Le voleur avait pris dans l’armoire :

1° 300 fr. environ en argent consistant en pièces courantes, 5 fr., 2 fr. et 0 fr. 50 ;

2° 200 fr. en or ;

3° Une broche en argent d’une valeur de 5 fr. ;

4° Une bague en or chevalière homme, ornée d’une petite pierre bleue, d’une valeur de 35 fr. ;

5° Une bague en or chevalière femme, d’une valeur de 45 fr. ;

6° Un collier or pour femme, d’une valeur de 100 fr. ;

7° Une montre en or avec chaîne en doublé, 140 fr. ;

8° Un petit livre de messe, 3 fr. ;

9° Un grand porte-monnaie contenant environ 10 fr. de menue monnaie.

 

Le Petit Courrier

12 janvier 1902

Encore un cambriolage

L’immeuble appartenant à M. Louis de Contades, 4 avenue de Contades, a reçu vendredi matin la visite de cambrioleurs qui se sont introduits dans les sous-sols en fracturant les portes d’entrée donnant sur la rue.
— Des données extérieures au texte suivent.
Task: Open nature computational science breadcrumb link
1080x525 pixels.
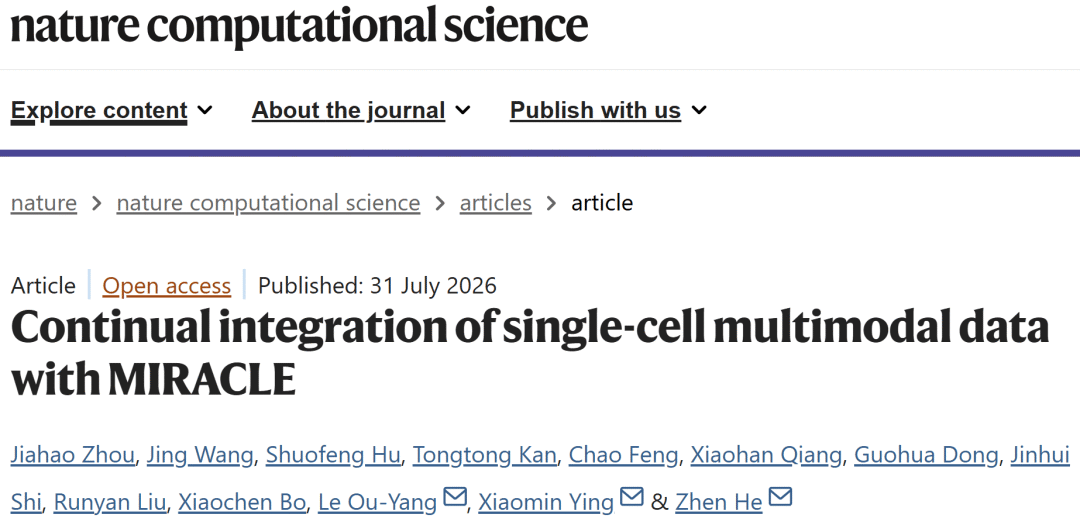Action: [268, 203]
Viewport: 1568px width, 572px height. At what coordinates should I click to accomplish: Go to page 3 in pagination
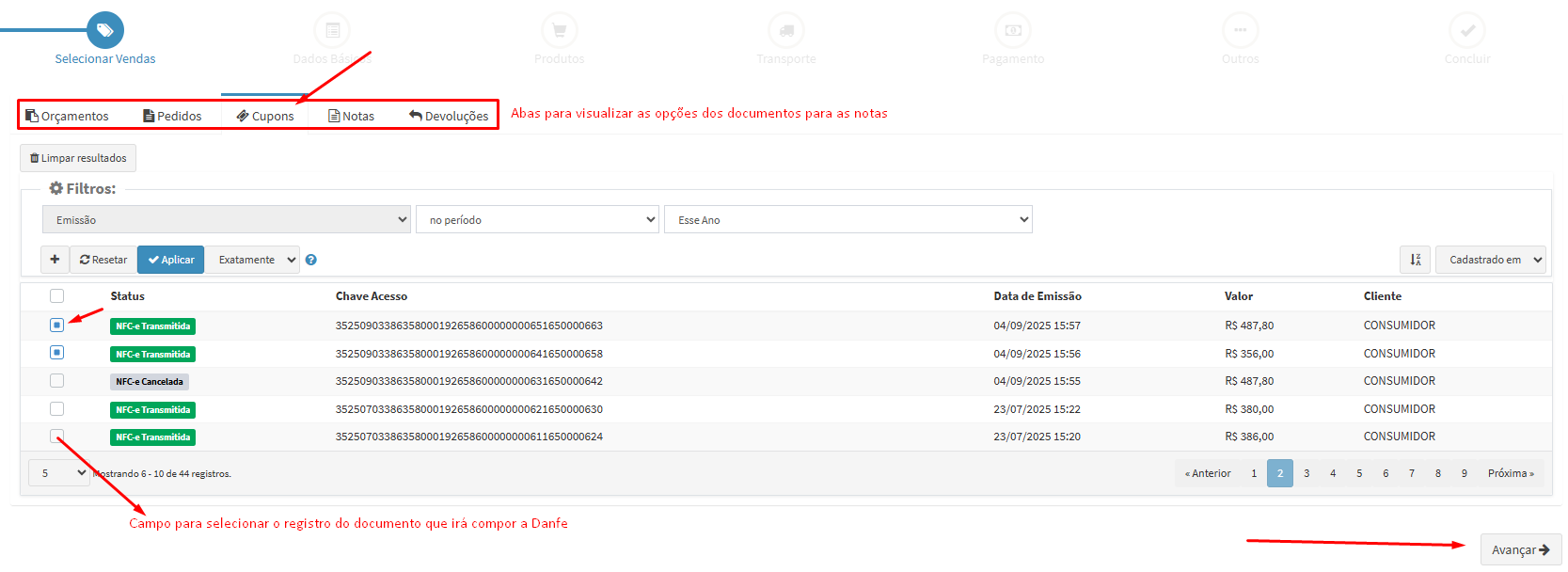point(1307,473)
Les serrures ouvertes à l’aide de fausses clefs, les malfaiteurs, des sous-sols, se sont introduits dans l’immeuble qu’ils ont visité du haut en bas, bouleversant tout.
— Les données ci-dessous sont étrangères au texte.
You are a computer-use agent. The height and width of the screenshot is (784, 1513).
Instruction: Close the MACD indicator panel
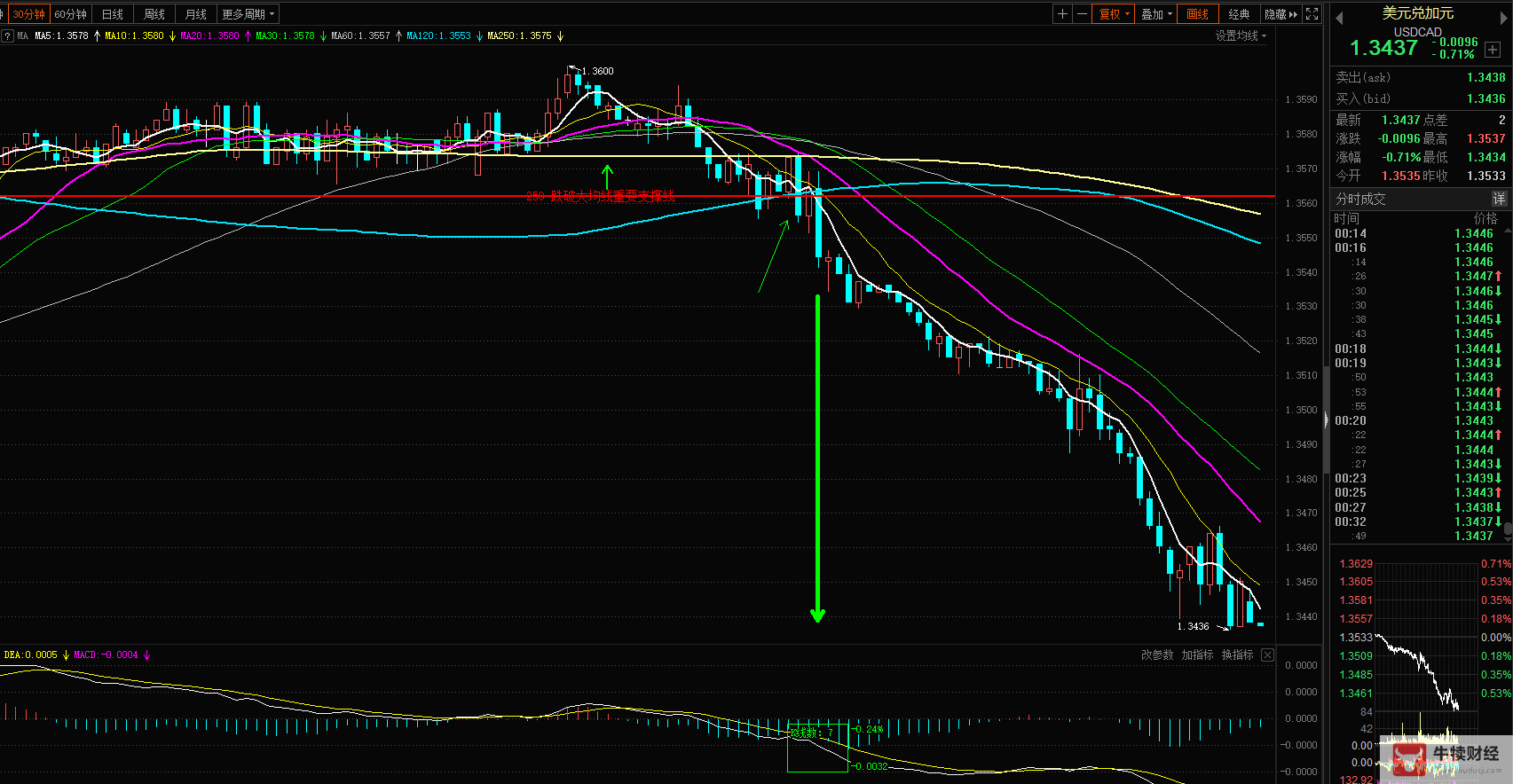click(1267, 655)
Dans le bureau, ils ont fracturé le tiroir qui ne devait contenir que quelques rares pièces de monnaie.

M. de Contades, propriétaire au château de Launay, près Louresse, a déclaré que pour lui il ne lui avait rien été soustrait.

La police recherche les autours de ce cambriolage. On les soupçonne être les mêmes que ceux qui ont opéré rue de Bel Air, les traces de pesées étant identiques.

 

Archives de la Préfecture de Police de Paris, EA/89, dossier de presse « La bande sinistre et ses exploits »

Audience du 10 mars 1905

Vols à Angers

Dans la nuit du 9 au 10 janvier [1902], des malfaiteurs s’introduisaient chez M. de Contades, à Angers ; mais ils ne trouvaient rien à emporter.

Dans la même nuit, la maison de M. Godard Hippolyte était cambriolée. Un écrin sans valeur avait seul disparu.

Ces deux vols font partie de la tournée faite par Ferrand, accompagné, d’après Gabrielle Damiens, par Baudy et Henry.

M. de Contades croit qu’on n’enleva rien chez lui.

Ferrand – Je n’ai rien pris.

Le président – Mais vous reconnaissez le fait ?

Ferrand – Oui, monsieur.

Baudy – Moi, je nie !

Le président – Vous niez ?

Baudy – Je le crois que je nie !

[1] Archives de la Préfecture de Police de Paris, EA/89, dossier de presse « La bande sinistre et ses exploits », 3e audience du procès d’Amiens, 10 mars 1905.
[2] Soit environ un quarantaine de kilomèrres.
[3] Un grand merci à Xavier de la librairie Les Nuits Bleues d’Angers, d’avoir retrouvé pour nous ces trois articles du Petit Courrier.
[4] « Au pied de la porte du jardin se trouvaient deux petits carrés de papier qui avaient été placés entre cette porte et le montant afin de s’assurer si la maison était habitée. Un semblable carré de papier se trouvait dans la porte d’entrée de la maison. » Archives de la Préfecture de Police de Paris, EA/89, dossier de presse « La bande sinistre et ses exploits », audience du 10 mars 1905.